The History Boys is an internationally-renowned play. It was the recipient of the 2005 Laurence Olivier Award for Best New Play and the 2006 Tony Award for Best Play. Featuring a large cast, humour and some thought-provoking moments, it is a seemingly perfect choice for an ANU residential college production. And so Burgmann College took it on for a performance at the Ralph Wilson Theatre at Gorman and Ainslie Arts Centre earlier this semester.
By the intermission, however, I wanted to walk out…
Hector, the focal point of the play, is painted as a lovable and respectable character. Even after the moment Bennett reveals his abuse of the school children, his character is treated as comic relief, a bumbling fool, and finally, after his death, a tragic hero by all characters rather than for what he is: an abuser. There is no cosmic justice in this production. There is no point where characters condemn Hector’s actions because they are inherently wrong. Even when asked to resign from his position by the headmaster, it’s not out of protection of his students, but out of fear of external outrage.

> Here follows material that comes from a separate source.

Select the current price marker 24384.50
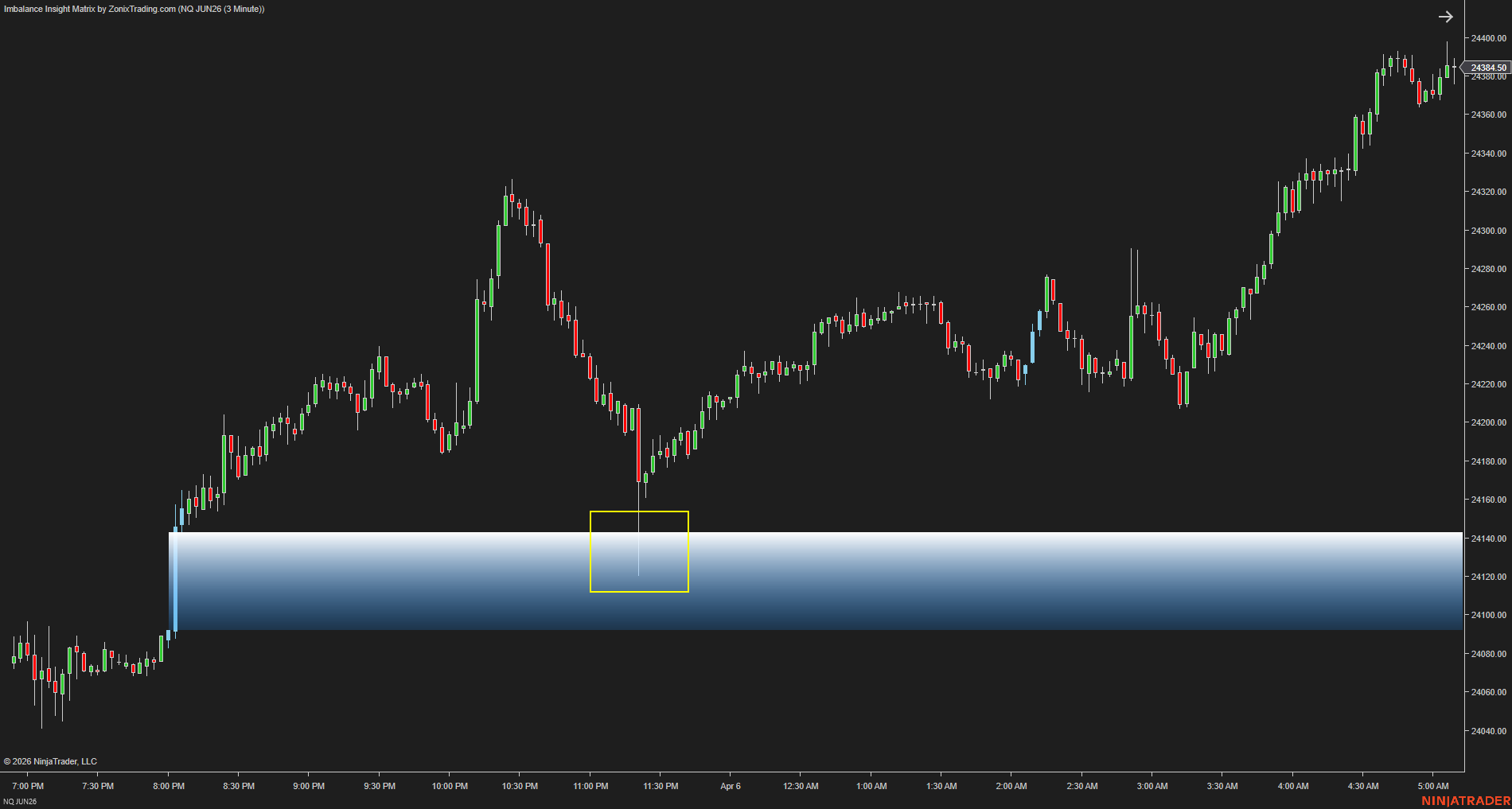This screenshot has width=1512, height=809. (1487, 68)
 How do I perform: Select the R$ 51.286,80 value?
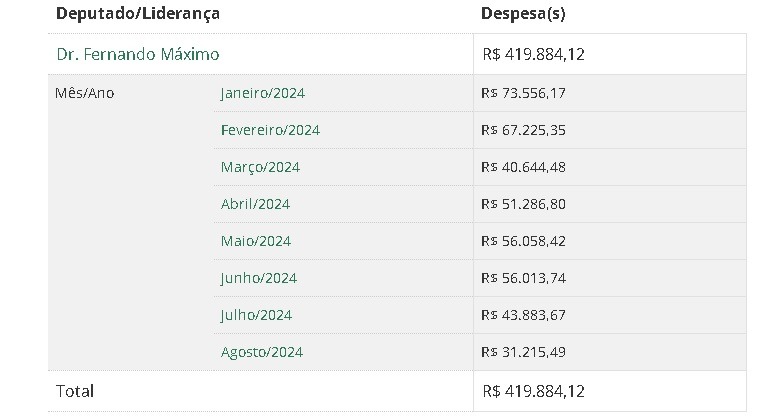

Yes, there is sometimes moral ambiguity about perpetrators. They are often friends and family members. They are often ‘nice people’. They are often respected and loved in different circles. Thinking otherwise plays into the Monster Myth: the idea that only strangers in bushes are capable of such acts.

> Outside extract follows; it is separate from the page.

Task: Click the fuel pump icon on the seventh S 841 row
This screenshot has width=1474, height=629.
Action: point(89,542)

Allan Bennett makes no attempt at didacticism. There is no moment where characters reflect, seriously, on what has happened. There is only limited reference to the actual abuse, with Dakin, one of the school boys, cynically asking ‘Do you think it will scar us?’
This is where the problem lies. Playwrights are allowed to create morally ambiguous characters. An audience can feel mixed emotions about a character based on these moral ambiguities. However, Bennett crosses a line in The History Boys. Bennet never admits that Hector committed a crime, or an unthinkable act, and he does not convey the repercussions of these actions on the survivors. Staging this play without addressing this ambiguity directly is problematic.
The audience blindly accepts the premise of the abuse. The row in front of us, presumably a group of Burgmann boys, laughed wildly at a sequence with the Headmaster joking about groping balls. There was no outrage in the foyer.
Staging this play continues the normalisation of such behaviour within society. It normalises the notion that ‘boys will be boys’. It says that jokes about sexual assault are just jokes: not an explicit part of rape culture. This is especially problematic in the context of an ANU residential college where abuse of power for sexual advantage is not uncommon.
Everyman Theatre, a relatively new theatre company in the amateur Canberra scene, staged The History Boys a week later. The reviews that followed from The Canberra Times, Canberra Critics’ Circle, and That Guy Who Watches Canberra Theatre, were all glowing. Alanna Maclean, from the Canberra Times, dared to title her review ‘Canberra’s Everyman Theatre does well by this funny, perceptive play.’ Not one mention of abuse, sexual assault, or problematic portrayals. Hector remains loveable, remains a confused older man, and remains free of guilt. The only review that touched on any problematic material was published by Woroni by Jack Foster. Coincidentally, it was the only one not shared by the production company.
By not addressing the problem, these reviewers, Everyman Theatre, and Burgmann College are all complicit in the continuation of rape culture. Sitting in the audience made me feel small. In the Month of Solidarity, where ANU students pledged to support survivors.